* **WORK ITEM**: Look for the line containing "980x392 pixels." in the entries below, then print that line and all that follow it exactly.
Start of DATA PROVIDED
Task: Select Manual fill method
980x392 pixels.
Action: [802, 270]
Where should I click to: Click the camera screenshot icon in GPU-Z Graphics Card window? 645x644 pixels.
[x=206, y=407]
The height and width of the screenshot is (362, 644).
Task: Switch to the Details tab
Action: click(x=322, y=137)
End of DATA PROVIDED
* **ANSWER SPACE**:
980x392 pixels.
Action: [802, 270]
Where should I click to: Click the camera screenshot icon in GPU-Z Graphics Card window? 645x644 pixels.
[x=206, y=407]
The height and width of the screenshot is (362, 644).
Task: Switch to the Details tab
Action: click(x=322, y=137)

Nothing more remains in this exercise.